== Segment start ==

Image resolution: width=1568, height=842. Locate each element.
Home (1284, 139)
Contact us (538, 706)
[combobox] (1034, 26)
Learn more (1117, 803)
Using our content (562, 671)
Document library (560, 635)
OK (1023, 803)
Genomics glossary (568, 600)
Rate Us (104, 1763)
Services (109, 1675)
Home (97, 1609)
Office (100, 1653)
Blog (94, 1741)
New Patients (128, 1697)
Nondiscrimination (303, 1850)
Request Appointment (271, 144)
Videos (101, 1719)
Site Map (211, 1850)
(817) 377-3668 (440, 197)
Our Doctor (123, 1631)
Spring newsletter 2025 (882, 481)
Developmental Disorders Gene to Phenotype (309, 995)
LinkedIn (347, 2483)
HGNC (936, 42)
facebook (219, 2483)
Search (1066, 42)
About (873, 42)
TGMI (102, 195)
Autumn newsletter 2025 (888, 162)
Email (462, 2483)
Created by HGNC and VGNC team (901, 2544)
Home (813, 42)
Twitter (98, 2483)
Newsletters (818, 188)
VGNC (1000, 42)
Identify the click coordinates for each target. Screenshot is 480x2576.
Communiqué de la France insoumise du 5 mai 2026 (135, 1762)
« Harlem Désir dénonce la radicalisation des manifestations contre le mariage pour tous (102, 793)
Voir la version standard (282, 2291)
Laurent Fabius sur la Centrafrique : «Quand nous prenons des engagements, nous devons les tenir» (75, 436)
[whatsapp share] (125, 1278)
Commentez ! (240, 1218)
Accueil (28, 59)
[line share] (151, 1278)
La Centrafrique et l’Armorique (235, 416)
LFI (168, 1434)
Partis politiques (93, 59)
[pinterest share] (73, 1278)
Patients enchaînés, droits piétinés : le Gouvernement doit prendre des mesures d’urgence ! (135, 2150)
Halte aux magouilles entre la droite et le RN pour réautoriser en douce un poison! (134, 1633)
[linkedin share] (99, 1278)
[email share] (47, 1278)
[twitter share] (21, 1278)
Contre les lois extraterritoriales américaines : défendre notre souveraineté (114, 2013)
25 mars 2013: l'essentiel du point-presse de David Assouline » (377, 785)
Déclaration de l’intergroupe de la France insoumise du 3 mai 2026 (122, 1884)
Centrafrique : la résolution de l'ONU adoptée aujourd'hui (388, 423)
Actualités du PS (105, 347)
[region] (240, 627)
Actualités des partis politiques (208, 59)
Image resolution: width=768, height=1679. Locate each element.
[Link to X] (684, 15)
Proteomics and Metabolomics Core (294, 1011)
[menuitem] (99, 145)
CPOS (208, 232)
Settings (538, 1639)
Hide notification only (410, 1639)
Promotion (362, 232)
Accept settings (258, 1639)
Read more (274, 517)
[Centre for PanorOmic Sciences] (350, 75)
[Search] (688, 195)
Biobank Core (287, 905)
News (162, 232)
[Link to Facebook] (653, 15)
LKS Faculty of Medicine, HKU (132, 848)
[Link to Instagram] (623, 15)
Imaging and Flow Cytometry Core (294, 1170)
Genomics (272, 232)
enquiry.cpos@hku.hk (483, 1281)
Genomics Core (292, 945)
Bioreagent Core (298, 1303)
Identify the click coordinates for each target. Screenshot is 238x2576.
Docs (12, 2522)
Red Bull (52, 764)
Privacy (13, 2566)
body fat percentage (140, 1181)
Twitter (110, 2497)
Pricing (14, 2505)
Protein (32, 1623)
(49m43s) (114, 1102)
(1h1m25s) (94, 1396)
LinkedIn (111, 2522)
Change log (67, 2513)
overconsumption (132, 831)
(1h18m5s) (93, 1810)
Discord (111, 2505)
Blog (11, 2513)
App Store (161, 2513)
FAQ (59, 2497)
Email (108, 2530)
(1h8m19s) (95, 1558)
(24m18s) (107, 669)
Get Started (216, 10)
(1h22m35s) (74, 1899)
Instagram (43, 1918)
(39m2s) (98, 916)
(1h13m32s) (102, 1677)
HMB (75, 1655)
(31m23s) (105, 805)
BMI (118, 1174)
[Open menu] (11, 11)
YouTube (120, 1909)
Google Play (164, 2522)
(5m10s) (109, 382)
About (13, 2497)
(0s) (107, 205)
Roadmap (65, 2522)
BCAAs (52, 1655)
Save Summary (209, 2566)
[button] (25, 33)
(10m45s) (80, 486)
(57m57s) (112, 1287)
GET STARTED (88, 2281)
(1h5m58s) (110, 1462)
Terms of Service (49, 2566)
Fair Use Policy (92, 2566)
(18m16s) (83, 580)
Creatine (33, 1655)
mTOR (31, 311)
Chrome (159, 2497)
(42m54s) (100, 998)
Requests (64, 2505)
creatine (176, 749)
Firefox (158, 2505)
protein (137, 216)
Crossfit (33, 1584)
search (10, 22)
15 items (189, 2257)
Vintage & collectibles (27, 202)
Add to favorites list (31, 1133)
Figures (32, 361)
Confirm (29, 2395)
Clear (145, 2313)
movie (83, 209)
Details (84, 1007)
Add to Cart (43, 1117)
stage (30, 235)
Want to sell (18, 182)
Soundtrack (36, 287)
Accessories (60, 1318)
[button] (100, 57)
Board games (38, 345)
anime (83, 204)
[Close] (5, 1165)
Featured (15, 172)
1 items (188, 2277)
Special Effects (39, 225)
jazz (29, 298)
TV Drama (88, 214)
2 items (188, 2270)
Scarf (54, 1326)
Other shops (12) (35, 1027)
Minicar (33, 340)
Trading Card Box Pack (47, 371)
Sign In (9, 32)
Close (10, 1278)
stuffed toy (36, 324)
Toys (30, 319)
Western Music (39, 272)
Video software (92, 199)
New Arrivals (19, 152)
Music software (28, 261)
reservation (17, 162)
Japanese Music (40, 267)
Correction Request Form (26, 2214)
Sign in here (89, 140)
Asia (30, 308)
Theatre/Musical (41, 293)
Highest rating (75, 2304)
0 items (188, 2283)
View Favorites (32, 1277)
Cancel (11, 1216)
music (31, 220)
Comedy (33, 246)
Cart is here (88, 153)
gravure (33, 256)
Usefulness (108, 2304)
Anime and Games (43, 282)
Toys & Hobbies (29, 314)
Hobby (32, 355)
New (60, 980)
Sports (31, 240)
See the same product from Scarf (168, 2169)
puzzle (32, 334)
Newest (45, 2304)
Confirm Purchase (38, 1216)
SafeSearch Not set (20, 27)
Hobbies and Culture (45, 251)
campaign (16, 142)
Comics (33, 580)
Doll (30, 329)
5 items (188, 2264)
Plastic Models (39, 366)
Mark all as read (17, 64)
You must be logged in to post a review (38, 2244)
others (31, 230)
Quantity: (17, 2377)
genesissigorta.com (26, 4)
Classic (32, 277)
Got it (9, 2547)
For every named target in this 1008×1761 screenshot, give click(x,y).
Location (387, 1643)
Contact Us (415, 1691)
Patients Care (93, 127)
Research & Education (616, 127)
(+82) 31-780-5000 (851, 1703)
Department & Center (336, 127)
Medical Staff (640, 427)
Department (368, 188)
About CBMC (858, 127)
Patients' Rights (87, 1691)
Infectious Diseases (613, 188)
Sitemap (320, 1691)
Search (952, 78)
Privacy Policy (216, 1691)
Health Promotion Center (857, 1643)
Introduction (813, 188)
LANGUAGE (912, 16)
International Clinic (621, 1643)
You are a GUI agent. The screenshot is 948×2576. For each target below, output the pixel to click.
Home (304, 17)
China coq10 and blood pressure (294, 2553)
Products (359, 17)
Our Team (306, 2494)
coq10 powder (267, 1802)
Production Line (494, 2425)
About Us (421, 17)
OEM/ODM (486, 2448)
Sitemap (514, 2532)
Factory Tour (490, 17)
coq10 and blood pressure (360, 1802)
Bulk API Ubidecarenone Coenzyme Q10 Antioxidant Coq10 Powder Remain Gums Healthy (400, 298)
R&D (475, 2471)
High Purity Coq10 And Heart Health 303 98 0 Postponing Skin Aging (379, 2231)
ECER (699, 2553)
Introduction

== Segment end ==

Scan the entries above and return each line that holds "pour".

« Harlem Désir dénonce la radicalisation des manifestations contre le mariage pour tous (102, 793)
Halte aux magouilles entre la droite et le RN pour réautoriser en douce un poison! (134, 1633)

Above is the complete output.